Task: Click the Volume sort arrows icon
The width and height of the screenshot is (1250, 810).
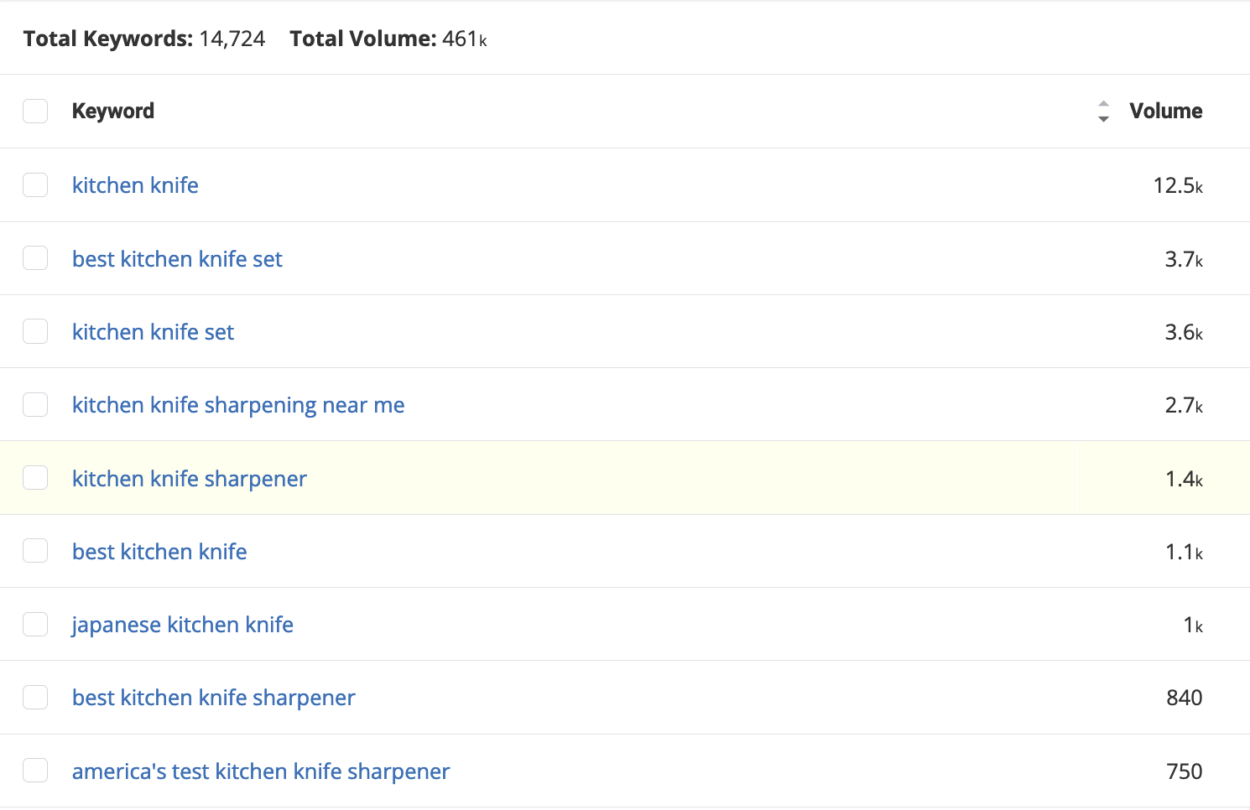Action: tap(1103, 111)
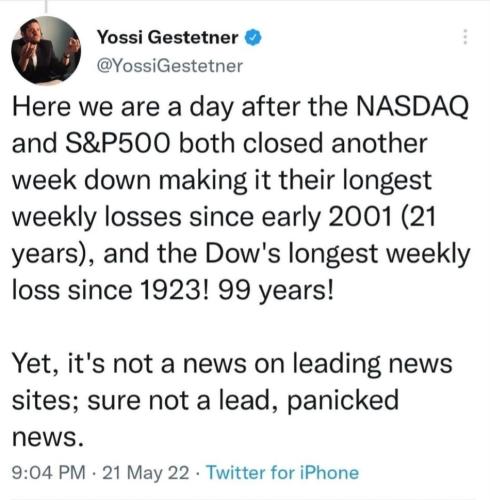Screen dimensions: 490x500
Task: Click the word NASDAQ in the tweet
Action: 412,107
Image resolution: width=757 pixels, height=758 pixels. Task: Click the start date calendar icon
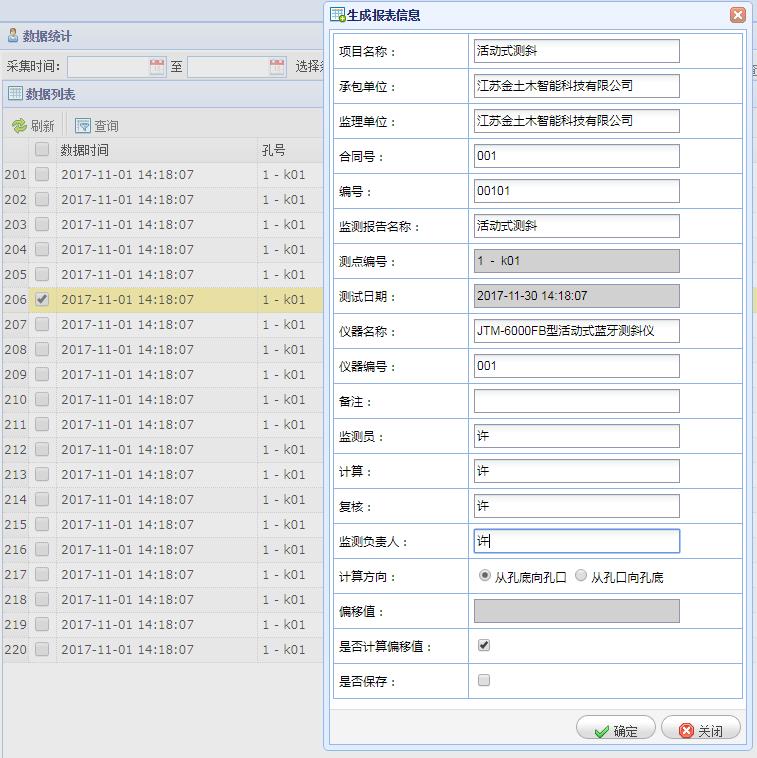157,67
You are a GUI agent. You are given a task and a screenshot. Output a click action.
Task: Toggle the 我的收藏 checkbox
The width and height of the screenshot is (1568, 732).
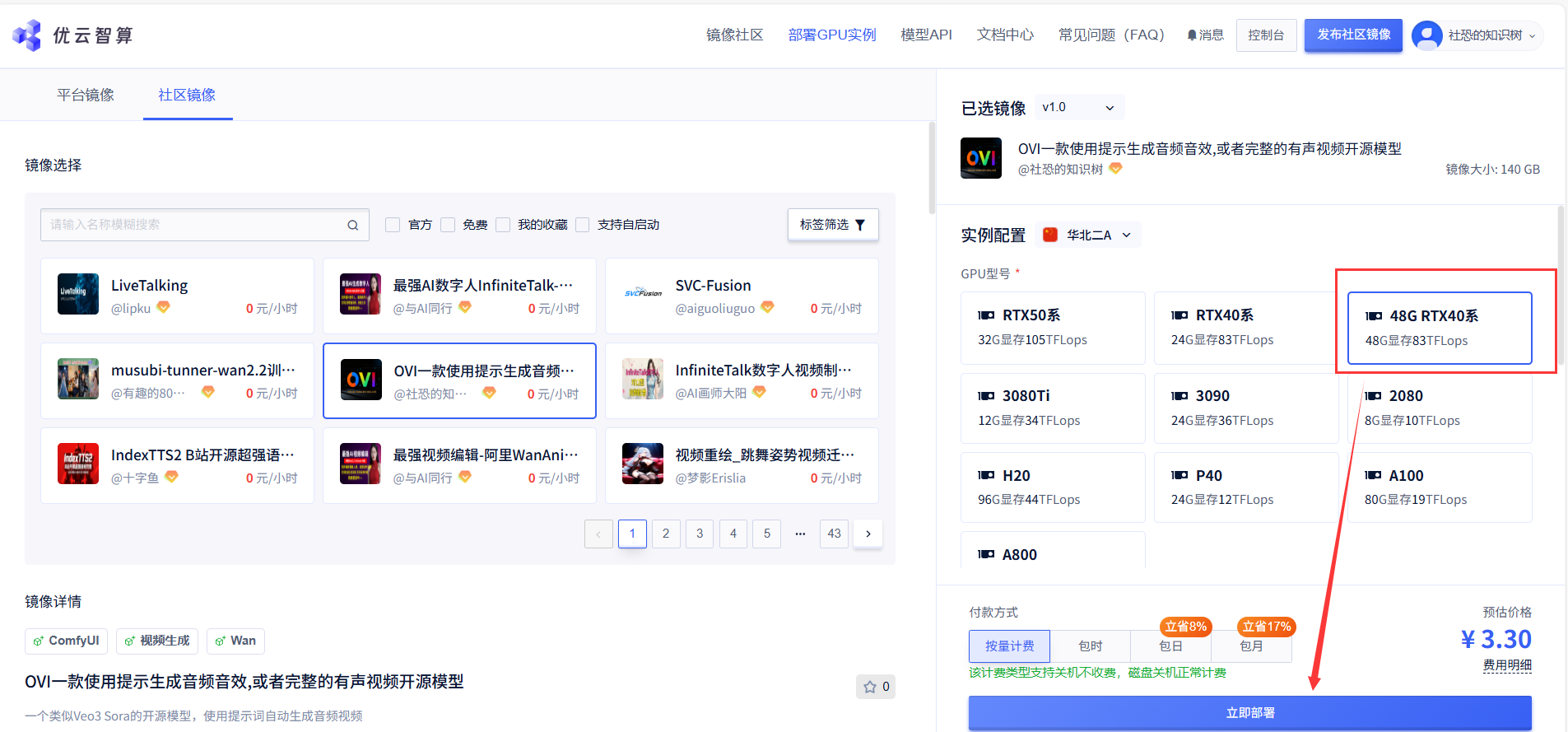click(503, 225)
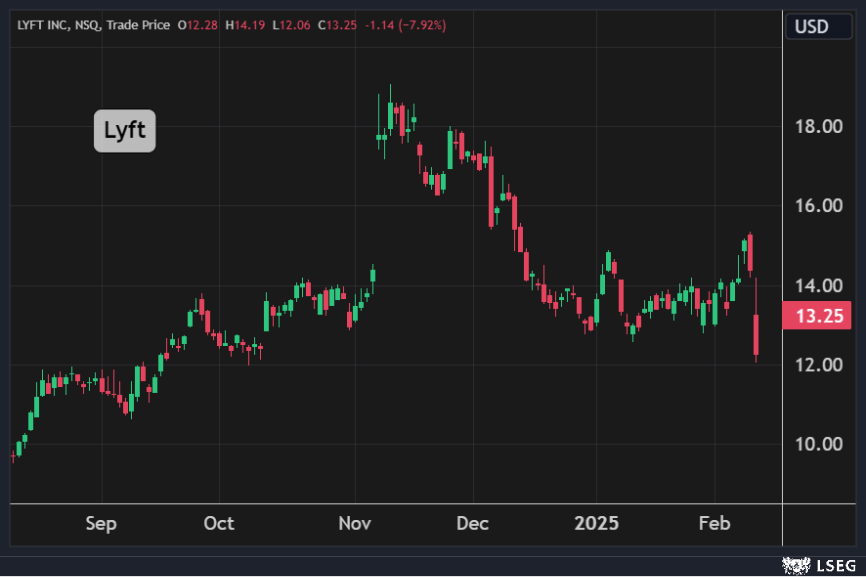Click the 10.00 price axis label
This screenshot has width=866, height=577.
819,444
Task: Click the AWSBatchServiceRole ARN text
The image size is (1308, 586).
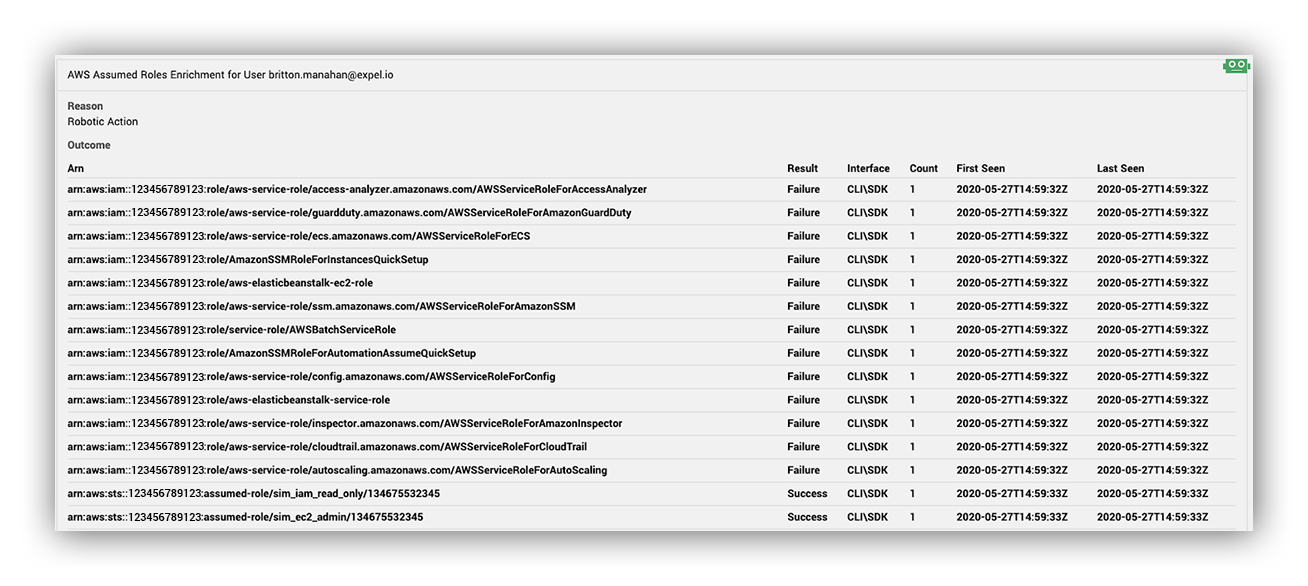Action: click(231, 330)
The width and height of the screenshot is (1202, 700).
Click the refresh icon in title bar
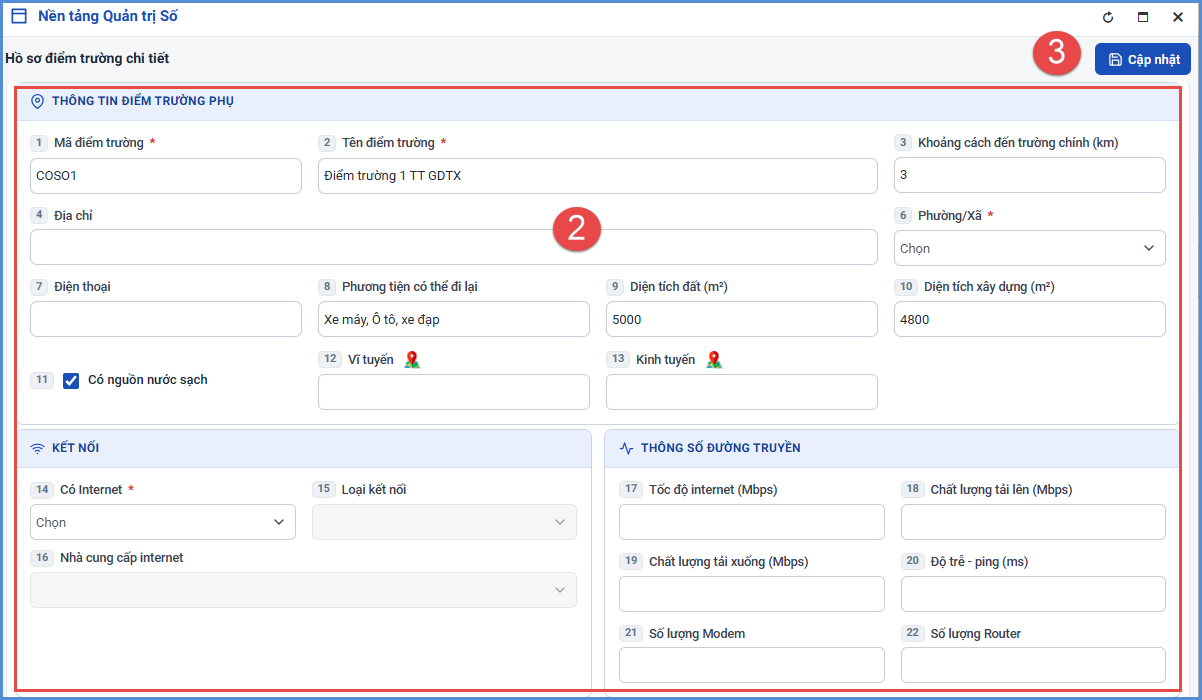[1108, 17]
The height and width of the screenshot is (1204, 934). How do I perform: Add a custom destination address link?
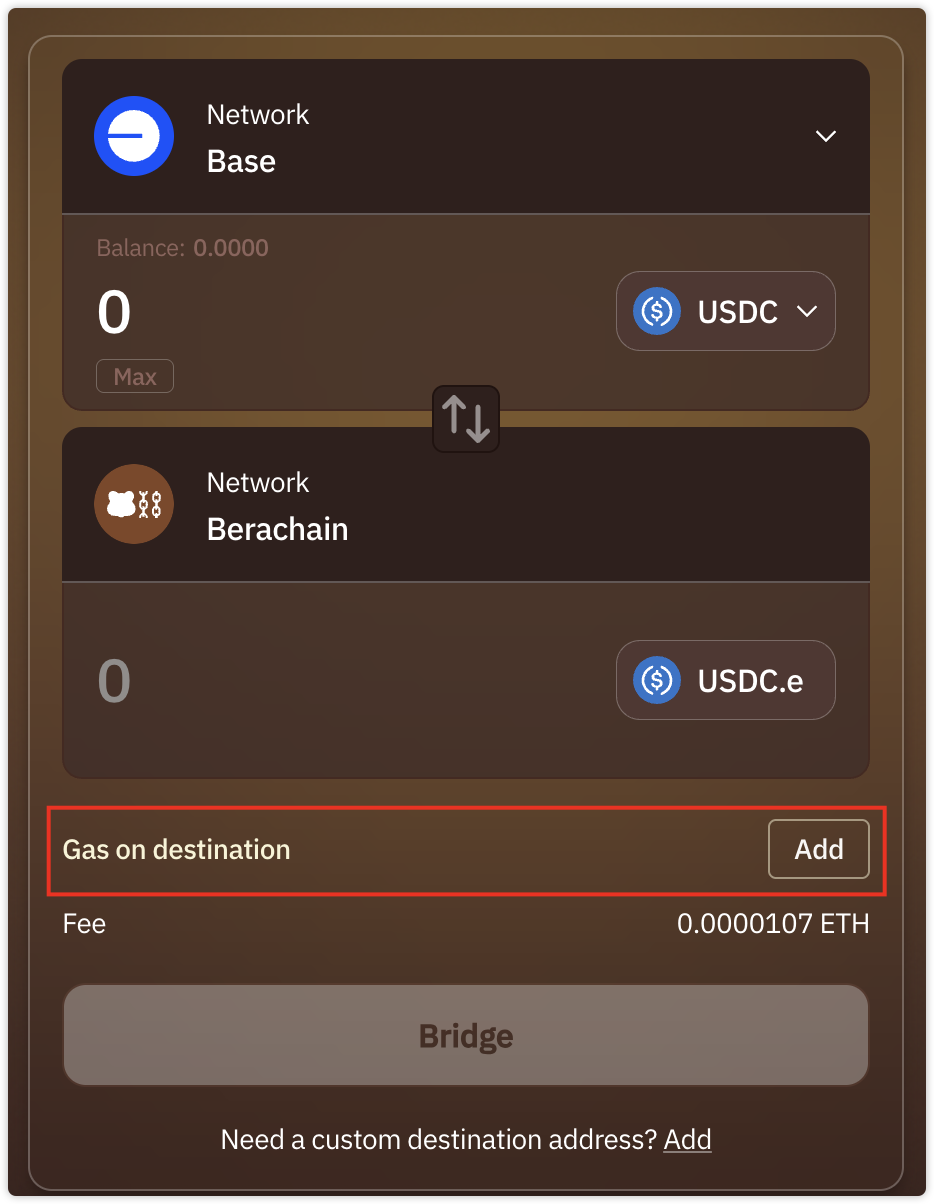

> **Requirement**:
The answer should consist only of the lines from the line with "You are a GUI" through the last line of the data, repeated exactly; pictures stay out.

> **Exercise result**:
You are a GUI agent. You are given a task and a screenshot. Output a click action.
Task: Toggle the 我的收藏 checkbox
The width and height of the screenshot is (1568, 732).
click(503, 225)
Click the 10.00 price axis label
This screenshot has width=866, height=577.
819,444
Task: Click the AWSBatchServiceRole ARN text
The image size is (1308, 586).
Action: click(231, 330)
The width and height of the screenshot is (1202, 700).
Click the refresh icon in title bar
[1108, 17]
The height and width of the screenshot is (1204, 934). How do I perform: Add a custom destination address link?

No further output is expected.